I need to debug a small but very visible problem that is hiding somewhere in the
pipeline of different pieces of code that moves the iTunes song info into these
web pages.
I'll discuss the different pieces and what I find. Any insight would be appreciated,
and you can send it to trygve (at) bombaydigital (dot) com.
The Problem
In the Now Playing section in the sidebar, the text for the song title, artist name,
and album title are displayed. I noticed that the text was garbled for a couple of
albums that got displayed, and as you might expect it was due to non-US-English
characters. The visible examples were anything by Björk or Blue Öyster Cult. Obviously,
somewhere in the text pipleline, the umlaut-accented o is getting mangled into
the wrong thing. After a little digging around, I see that these particular characters,
the lower and upper case o with umlaut, are represented in HTML as either ö
and Ö, or ö and Ö.
The text starts out in iTunes in one of the text fields, artist name in this case.
iTunes displays the character correctly.
An AppleScript gets the text object from the field in the AppleScript object model.
I need to make sure that the text extracted from iTunes gets properly encoded by
the script before it is sent to the next step. My guess is that this is source of
the problem.
The AppleScript then invokes the Unix command curl, which makes a connection to
the server to make an HTTP request that contains the text in the parameter list.
I need to make sure that the text is properly encoded into the parameter list,
and that the request is properly formed.
The Java servlet handler code on the server, that processes the HTTP request, gets the
parameter from the request and then inserts text into the MySQL database in columns that
are defined as strings. I need to make sure that
the SQL commands format the text in a way that is compatible with SQL and MySQL in particular.
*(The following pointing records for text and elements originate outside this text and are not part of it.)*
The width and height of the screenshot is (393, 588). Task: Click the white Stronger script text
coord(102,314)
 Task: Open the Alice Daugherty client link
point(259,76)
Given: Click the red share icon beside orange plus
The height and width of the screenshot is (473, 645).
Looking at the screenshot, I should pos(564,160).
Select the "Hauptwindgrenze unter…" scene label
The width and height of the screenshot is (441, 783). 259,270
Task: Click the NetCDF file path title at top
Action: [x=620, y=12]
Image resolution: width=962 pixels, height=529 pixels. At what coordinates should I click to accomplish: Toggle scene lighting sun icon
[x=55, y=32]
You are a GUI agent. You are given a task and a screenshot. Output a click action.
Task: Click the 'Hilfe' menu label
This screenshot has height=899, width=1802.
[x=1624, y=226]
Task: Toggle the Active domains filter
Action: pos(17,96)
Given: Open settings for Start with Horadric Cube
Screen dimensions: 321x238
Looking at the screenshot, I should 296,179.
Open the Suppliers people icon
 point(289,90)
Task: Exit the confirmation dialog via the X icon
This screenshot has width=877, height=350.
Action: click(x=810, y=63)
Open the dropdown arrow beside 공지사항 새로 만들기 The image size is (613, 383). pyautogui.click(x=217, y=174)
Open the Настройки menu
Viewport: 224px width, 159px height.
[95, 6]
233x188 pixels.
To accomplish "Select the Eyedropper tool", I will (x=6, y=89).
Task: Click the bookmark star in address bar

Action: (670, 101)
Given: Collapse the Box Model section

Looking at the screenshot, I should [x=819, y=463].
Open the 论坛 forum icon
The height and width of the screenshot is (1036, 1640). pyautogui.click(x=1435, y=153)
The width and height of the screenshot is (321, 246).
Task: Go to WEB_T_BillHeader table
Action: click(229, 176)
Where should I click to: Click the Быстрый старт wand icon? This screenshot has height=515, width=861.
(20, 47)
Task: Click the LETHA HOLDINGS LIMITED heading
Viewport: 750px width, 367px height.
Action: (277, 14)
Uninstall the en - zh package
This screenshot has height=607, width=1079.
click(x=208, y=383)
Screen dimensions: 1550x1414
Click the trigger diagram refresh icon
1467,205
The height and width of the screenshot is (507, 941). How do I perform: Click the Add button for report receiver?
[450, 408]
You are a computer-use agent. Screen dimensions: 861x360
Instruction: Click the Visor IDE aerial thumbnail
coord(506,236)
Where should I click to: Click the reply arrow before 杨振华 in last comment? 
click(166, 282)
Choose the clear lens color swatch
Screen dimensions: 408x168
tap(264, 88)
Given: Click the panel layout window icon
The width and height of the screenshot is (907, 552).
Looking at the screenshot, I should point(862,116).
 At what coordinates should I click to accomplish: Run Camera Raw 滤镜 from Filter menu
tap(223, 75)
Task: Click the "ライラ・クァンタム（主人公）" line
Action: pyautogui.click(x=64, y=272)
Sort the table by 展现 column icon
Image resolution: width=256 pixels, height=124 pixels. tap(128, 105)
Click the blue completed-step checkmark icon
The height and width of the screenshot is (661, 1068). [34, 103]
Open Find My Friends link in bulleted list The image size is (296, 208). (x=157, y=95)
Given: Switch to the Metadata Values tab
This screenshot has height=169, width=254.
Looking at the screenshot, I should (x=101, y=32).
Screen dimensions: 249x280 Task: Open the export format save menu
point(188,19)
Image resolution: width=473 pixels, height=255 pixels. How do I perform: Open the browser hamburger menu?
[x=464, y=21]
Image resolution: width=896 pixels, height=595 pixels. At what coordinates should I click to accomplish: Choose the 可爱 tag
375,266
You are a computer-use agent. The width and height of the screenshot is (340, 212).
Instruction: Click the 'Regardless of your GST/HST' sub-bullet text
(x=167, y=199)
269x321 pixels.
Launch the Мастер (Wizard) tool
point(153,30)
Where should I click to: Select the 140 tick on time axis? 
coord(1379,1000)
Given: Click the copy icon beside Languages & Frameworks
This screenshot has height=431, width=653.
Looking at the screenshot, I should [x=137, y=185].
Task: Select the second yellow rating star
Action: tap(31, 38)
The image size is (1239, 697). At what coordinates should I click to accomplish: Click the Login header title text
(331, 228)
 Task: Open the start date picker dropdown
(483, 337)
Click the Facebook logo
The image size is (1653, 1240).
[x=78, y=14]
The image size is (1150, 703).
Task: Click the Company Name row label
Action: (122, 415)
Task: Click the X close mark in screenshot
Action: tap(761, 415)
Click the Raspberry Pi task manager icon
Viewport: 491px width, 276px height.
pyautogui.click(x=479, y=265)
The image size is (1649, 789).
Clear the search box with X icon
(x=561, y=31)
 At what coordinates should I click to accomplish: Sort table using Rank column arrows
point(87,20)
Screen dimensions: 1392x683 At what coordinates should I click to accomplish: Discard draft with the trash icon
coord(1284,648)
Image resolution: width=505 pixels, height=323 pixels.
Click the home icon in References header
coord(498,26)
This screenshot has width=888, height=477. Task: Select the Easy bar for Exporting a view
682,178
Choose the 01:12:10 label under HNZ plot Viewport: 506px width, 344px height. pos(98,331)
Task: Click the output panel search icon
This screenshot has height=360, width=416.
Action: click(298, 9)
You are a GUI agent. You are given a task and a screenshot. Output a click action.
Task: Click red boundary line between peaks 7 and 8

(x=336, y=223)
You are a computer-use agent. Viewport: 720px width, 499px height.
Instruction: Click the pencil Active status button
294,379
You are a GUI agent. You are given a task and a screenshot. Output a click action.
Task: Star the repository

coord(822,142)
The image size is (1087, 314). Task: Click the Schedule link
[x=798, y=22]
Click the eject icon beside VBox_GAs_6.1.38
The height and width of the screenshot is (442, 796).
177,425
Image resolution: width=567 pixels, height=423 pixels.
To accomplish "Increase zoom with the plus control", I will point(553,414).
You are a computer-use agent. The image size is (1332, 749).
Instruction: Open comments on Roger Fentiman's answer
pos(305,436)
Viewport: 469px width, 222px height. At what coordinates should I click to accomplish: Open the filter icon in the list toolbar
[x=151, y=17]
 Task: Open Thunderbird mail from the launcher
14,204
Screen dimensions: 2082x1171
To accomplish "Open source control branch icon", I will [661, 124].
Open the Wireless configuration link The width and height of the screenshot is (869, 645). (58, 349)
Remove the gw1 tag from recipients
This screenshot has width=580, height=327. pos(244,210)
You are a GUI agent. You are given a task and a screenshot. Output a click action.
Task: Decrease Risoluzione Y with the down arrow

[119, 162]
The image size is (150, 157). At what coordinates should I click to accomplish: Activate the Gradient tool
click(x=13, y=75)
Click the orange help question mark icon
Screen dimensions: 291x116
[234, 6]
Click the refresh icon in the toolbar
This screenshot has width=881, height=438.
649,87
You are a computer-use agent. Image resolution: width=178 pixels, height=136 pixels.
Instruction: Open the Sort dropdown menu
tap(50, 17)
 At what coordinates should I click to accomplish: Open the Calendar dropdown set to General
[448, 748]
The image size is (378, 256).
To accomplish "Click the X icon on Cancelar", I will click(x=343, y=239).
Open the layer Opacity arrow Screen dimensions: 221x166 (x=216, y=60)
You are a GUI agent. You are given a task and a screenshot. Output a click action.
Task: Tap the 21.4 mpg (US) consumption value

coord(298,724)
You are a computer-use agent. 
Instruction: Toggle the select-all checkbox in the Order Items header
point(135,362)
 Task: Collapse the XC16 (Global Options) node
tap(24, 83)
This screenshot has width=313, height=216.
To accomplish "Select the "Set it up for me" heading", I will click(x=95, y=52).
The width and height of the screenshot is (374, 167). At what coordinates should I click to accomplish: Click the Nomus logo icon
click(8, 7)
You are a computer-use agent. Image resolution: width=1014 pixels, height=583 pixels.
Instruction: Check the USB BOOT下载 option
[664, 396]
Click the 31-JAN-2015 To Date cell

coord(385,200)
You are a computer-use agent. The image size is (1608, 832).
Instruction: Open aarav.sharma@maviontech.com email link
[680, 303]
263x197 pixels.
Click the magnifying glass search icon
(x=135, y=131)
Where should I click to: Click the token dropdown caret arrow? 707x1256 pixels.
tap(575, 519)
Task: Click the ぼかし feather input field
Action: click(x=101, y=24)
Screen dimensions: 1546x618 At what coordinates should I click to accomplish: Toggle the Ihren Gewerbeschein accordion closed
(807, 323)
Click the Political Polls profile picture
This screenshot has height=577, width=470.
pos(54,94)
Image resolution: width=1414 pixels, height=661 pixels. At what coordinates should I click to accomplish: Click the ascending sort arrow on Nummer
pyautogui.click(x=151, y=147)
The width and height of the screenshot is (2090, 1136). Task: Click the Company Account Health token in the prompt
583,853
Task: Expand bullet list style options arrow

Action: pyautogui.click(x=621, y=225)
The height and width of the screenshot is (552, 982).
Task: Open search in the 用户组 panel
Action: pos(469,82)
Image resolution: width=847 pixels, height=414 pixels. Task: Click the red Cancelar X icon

The servlet code then queries the database for recent songs. I need to make
sure that the text that comes back out of the database in a correct form, or is
suitably transformed.
Finally, the servlet code writes an HTML snippet file, which is pulled into
the sidebar of various pages verbatim. I need to make sure that the snippet's
copy of the text is correct formed for HTML.
Debugging
When I looked at my server logs, I could see clearly that the request parameters
were not encoded correctly, or at least not in a way suitable for eventually
appearing in the HTML page. The ö in Björk was sent as \xc3\xb6,
and the Ö in Blue Öyster Cult was sent as \xc3\x96.
My first inclination was to make sure that the AppleScript was encoding the text
in a reasonable way. The script that I originally found and tweaked only did a
rudimentary escaping
of characters to safely pass them to the shell. It was not really encoding anything
beyond that.
I found a few
scripts on the Apple site that did some encoding stuff, but it looked
to me like it just encoded stuff besides A-Z and 0-9 into percent-sign-escaped
hex values. Was that enough to do the right thing? Probably not.
With the addition of the encoding provided by the function found on the Apple site,
the ö was encoded as %9A, and the Ö was encoded as %85.
Sure enough, these are the code points of these characters in the Mac Roman character
set. You can see all the Mac Roman code points in the ASCII viewer window of my trusty
utility application Hex Wrench.
(It's a Classic app that runs perfectly OK in OS X under Classic.) Clearly this is
not sufficient for exporting to the outside world in an HTTP request!

(Mac Roman ASCII code points, grid courtesy of Hex Wrench)
But surprisingly, this worked in my initial test, and not just viewing it on Mac, but on Windows.
The hex-encoded value actually worked better than the raw value, despite being the
Mac Roman encoding. I tested viewing
the page from browsers on both platforms. Viewing the HTML snippet, what appeared there was
in fact not encoded, but simply the desired character. My guess was
that this was just pure dumb luck: it's writing the Mac Roman byte value for the
character, and the server is running on the Mac and serving the page up correctly.
But what happens if the server is not a Mac?
As expected, it didn't work quite the same on the Unix host. Previously, the value
\xc3\xb6 in the HTTP request parameter became two bytes in the database
field, displaying a capital A with tilde and a Paragraph symbol. Now, the single
byte value $9A was displaying as a single character s with the upside down circumflex
accent. So clearly a simple hex encoding of the Mac Roman code point is no good.
I think my next step is to add a real iso-8859-1 encoding function in the AppleScript. It
can just do a simple mapping from Mac Roman to iso-8859-1. This
is probably better than putting it in the server code, even though I could do it in
a few minutes in Java and will have to muck around in the unfamiliar AppleScript syntax,
because the encoding issue is a client thing -- it's a mapping from Mac Roman to a
common encoding that is the problem, and that should be done where the data originates.
One small hitch I can think of is that the ampersand itself will have to be encoded
since it is going into a URL. As long as the Java parameter getter decodes the ampersand
in the parameters, it will be transparent on that side; otherwise, I'll have to make
sure to decode it on the server side so that it reappears as an ampersand there.